A centralised wage fixing system has been referred to. It is one that has problems but let us recognise that complete deregulation of the wages system could easily make matters worse. Those who argue for deregulation argue on grounds of efficiency rather than equity. If deregulation produced more efficient distribution of incomes it would be so inequitable as to threaten the social fabric of Australian society. However, given that deregulation of wages would not take place in a completely free market environment-that is, the monopolies and the oligopolies would exist on both the labour side and the employer side-we would not even end up with an efficient allocation of resources. This is what people fail to recognise. Monopolies can pass on price increases. The unions would use their muscle to get their wage increases and the people who work in the industries where union conditions do not apply and where they do not have the muscle would be the ones who would be forced to accept a level of income which may not enable them to sustain even minimal living standards. At least the prices and incomes accord holds up the hope that the Government can negotiate with unions to prevent the effects of the devaluation in the value of the Australian dollar being frittered away in unjustified wage increases.

On behalf of the Democrats I support the essence of this matter of public importance. I believe that we do have to deregulate; we have to plan for deregulation because we believe that it can improve our efficiency. We can generate more wealth. We can distribute our wealth more evenly so that all Australians benefit, not just the lucky few in some industries. But we can do that only if deregulation is planned; we can do it only if we have agreement between all of the political parties to plan over a long term for that kind of deregulation. We have to recognise that there will be massive job losses along the way. We must consult with employees' representatives to minimise the impact of job losses. We have to help retrain and we can do that if we plan for phasing out of the regulations. We cannot take the risk of having massive disruption through instant deregulation because, although it may benefit us all in the long term, the people who would be disrupted and affected in the short term need to eat today. They cannot live on the promise of a meal in two years time.

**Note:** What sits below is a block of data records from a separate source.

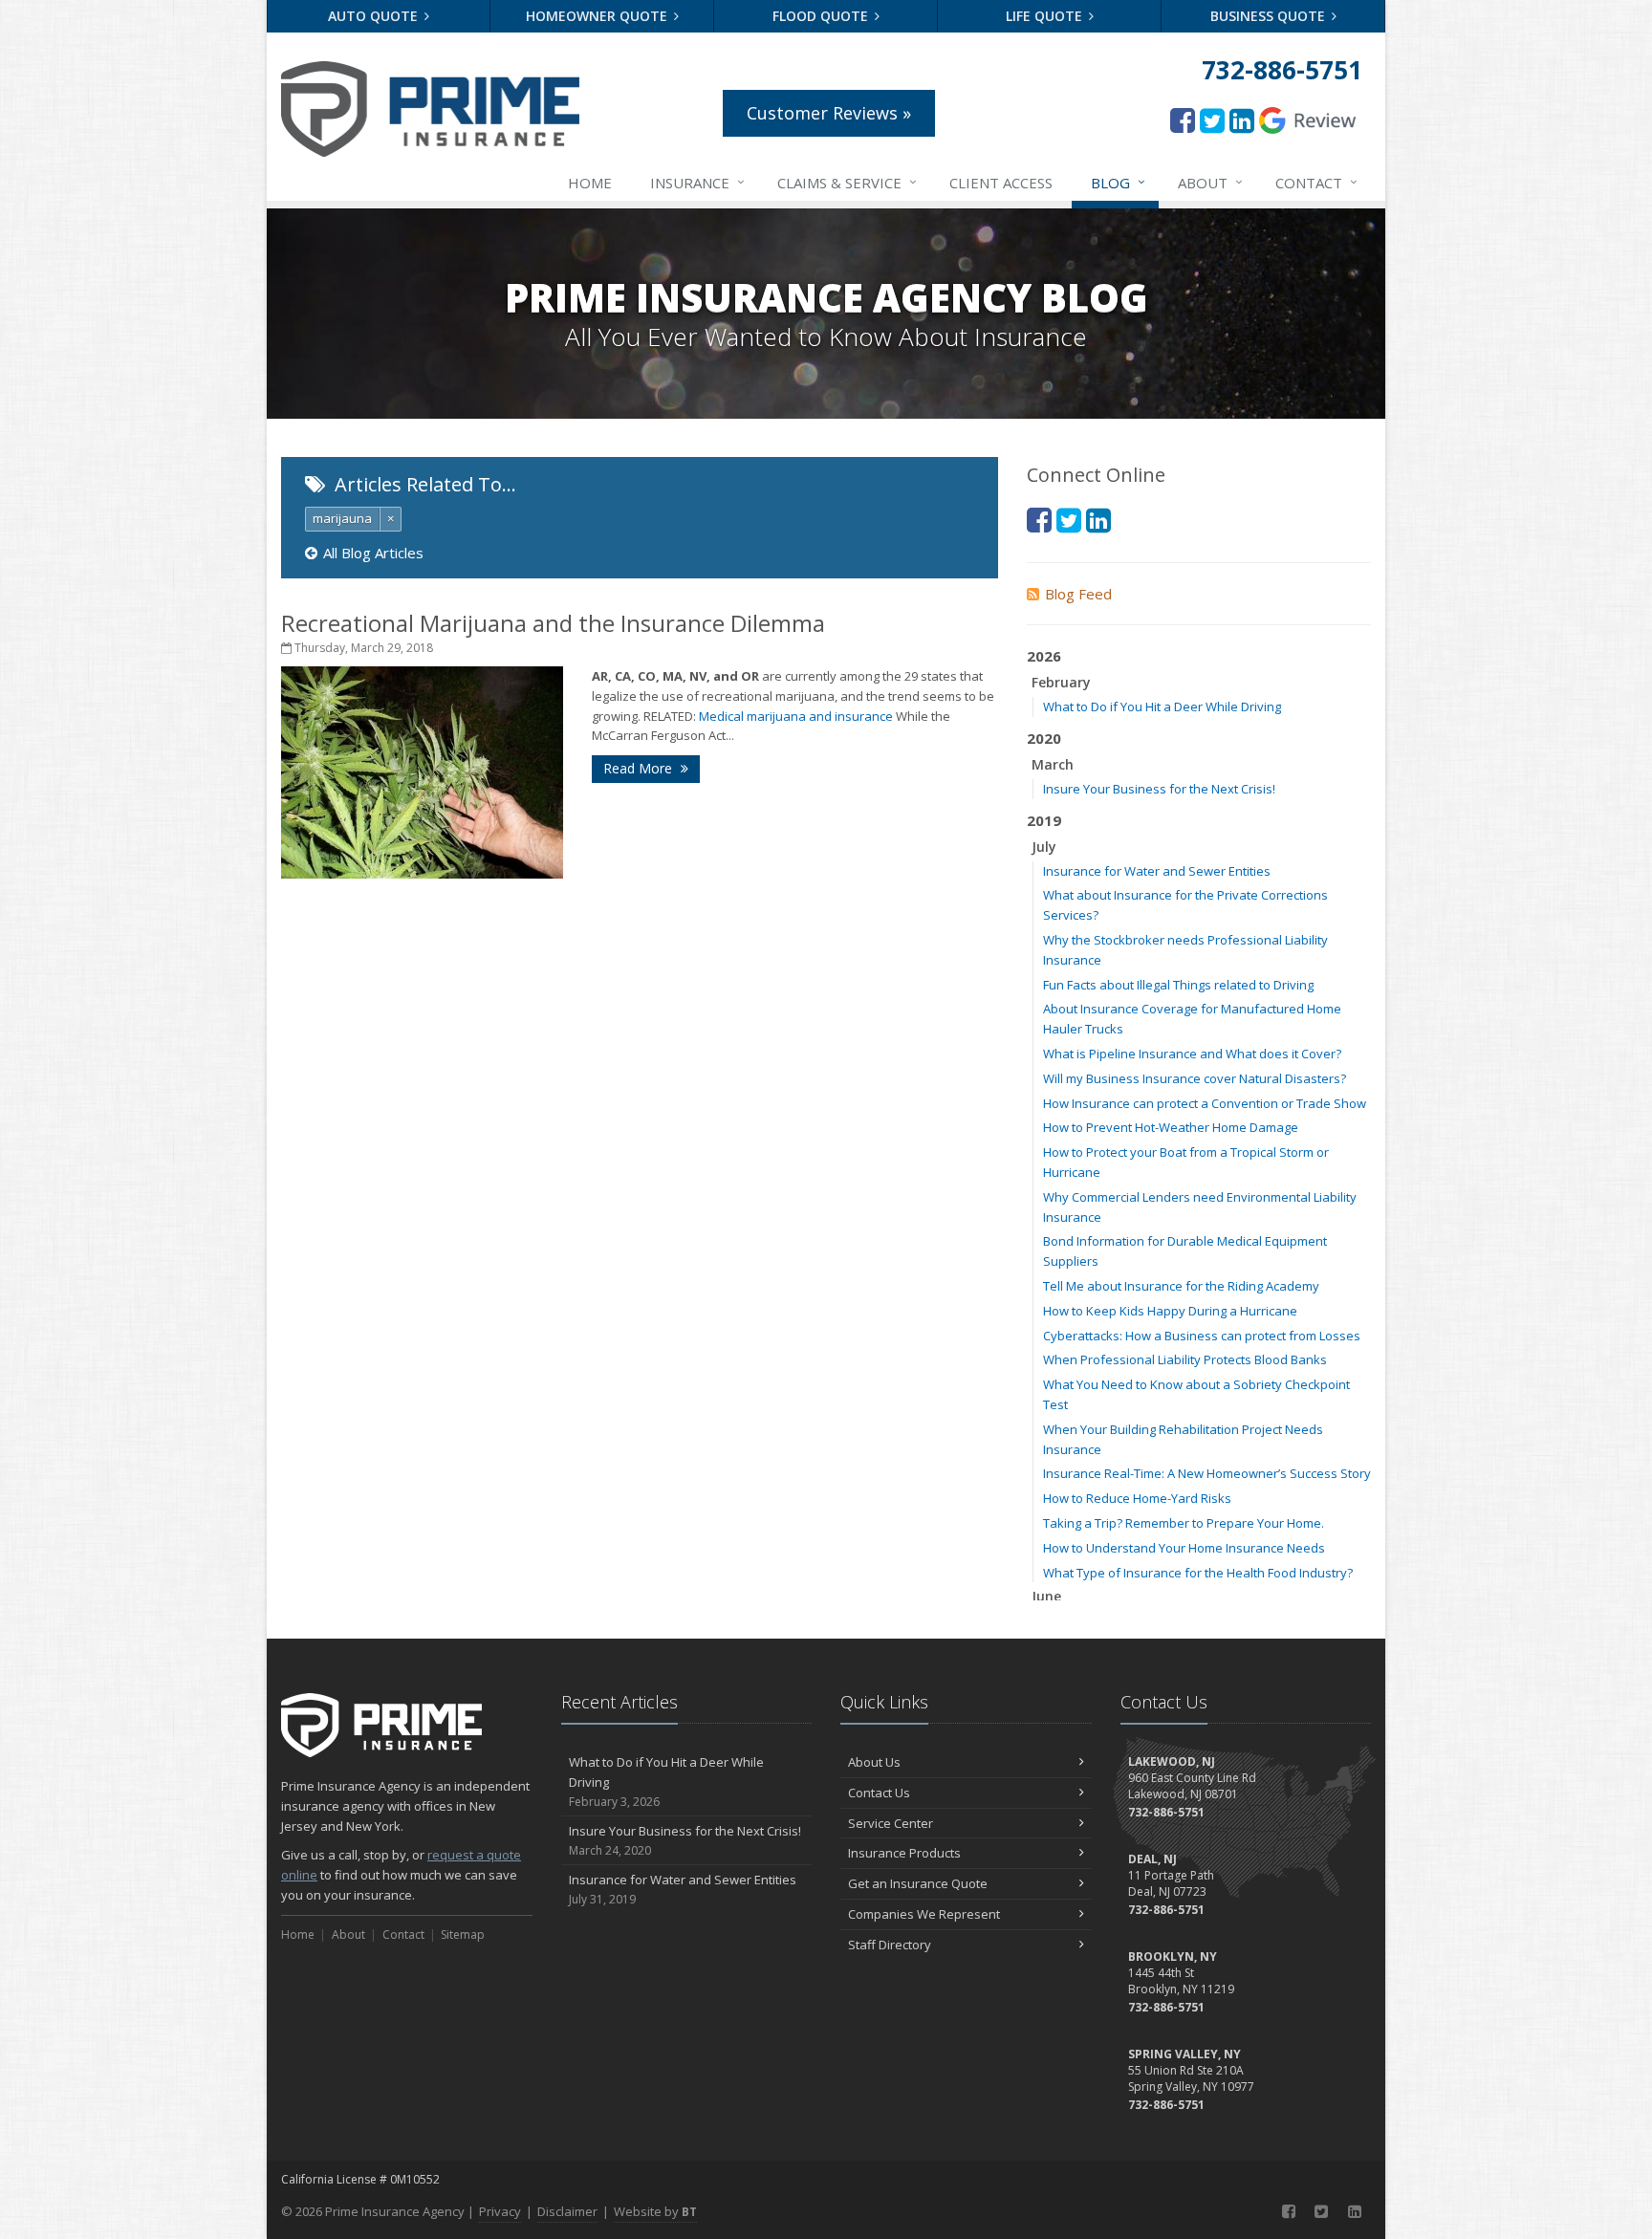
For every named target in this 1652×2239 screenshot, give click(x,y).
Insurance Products (904, 1852)
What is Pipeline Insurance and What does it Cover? (1192, 1053)
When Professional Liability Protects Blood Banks (1185, 1359)
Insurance (697, 182)
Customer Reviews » (829, 112)
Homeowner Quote (598, 16)
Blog (1118, 182)
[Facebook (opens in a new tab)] (1182, 120)
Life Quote (1046, 16)
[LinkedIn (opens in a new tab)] (1241, 120)
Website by (655, 2211)
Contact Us (879, 1792)
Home (590, 182)
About (1210, 182)
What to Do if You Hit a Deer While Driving (1162, 706)
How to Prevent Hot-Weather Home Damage (1170, 1127)
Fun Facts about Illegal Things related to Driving (1178, 984)
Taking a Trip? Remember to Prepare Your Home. (1183, 1523)
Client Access (1001, 182)
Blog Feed (1078, 593)
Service (847, 182)
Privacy (500, 2211)
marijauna (342, 518)
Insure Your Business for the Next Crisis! (1159, 788)
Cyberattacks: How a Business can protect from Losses (1201, 1335)
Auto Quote (375, 16)
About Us (874, 1762)
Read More (639, 768)
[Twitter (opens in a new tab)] (1212, 120)
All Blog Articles (373, 552)
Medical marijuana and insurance (796, 716)
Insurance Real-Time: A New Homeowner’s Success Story (1207, 1473)
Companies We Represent (924, 1914)
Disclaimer (567, 2211)
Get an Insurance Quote (918, 1883)
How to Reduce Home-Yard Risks (1137, 1498)
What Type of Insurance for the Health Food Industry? (1198, 1572)
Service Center (890, 1823)
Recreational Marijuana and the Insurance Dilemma (553, 623)
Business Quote (1269, 16)
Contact (1316, 182)
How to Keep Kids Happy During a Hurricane (1170, 1310)
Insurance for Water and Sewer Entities (1157, 871)
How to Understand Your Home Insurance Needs (1184, 1547)
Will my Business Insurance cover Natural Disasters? (1194, 1078)
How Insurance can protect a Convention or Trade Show (1204, 1103)
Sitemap (463, 1934)
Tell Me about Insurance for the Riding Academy (1181, 1285)
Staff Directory (889, 1944)
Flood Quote (822, 16)
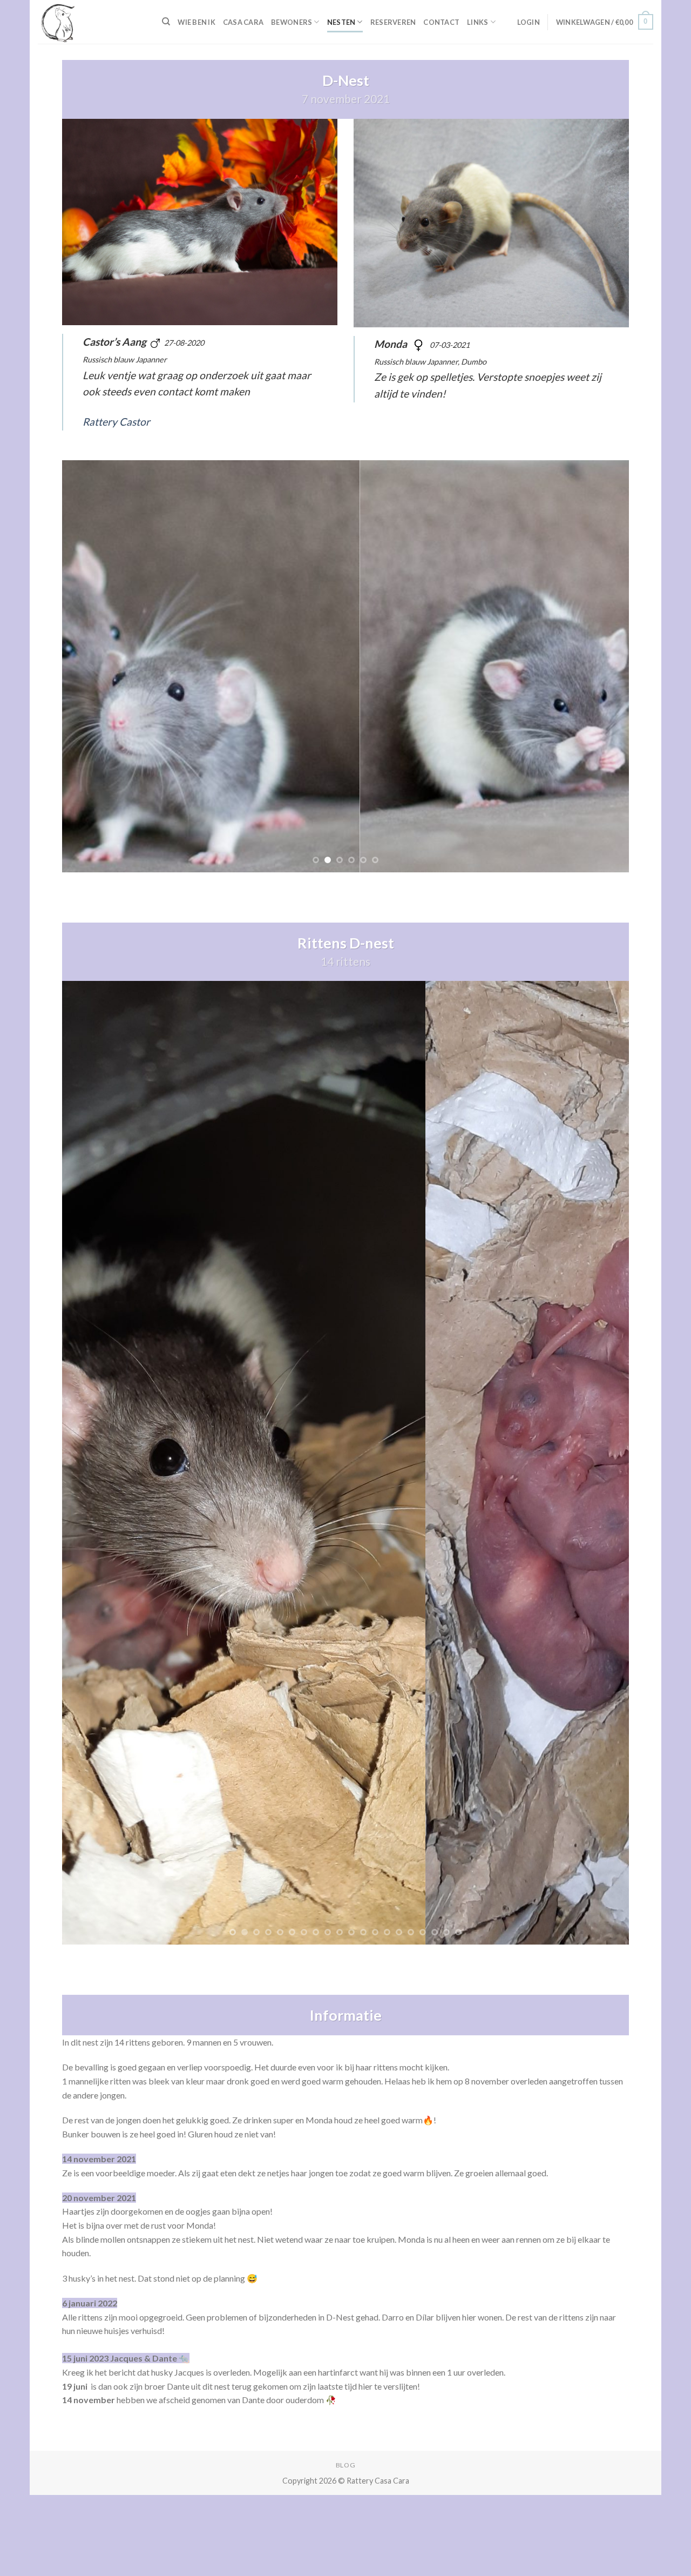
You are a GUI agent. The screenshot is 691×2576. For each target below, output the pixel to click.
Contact (441, 22)
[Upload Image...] (345, 1462)
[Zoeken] (166, 21)
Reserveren (393, 22)
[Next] (604, 666)
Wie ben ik (196, 22)
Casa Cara (243, 22)
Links (477, 22)
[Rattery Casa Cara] (92, 22)
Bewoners (291, 22)
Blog (345, 2465)
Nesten (341, 22)
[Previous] (87, 666)
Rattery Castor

We propose that there be a joint party program for deregulation and that it continue through several parliaments. I believe that is possible. We have had some constructive debate already today. The feeling about the community and about the Parliament is that we have no alternative but to plan for deregulation. However, it has to be all party planning because it goes through several parliaments.


The DEPUTY PRESIDENT —Order! The honourable senator's time has expired.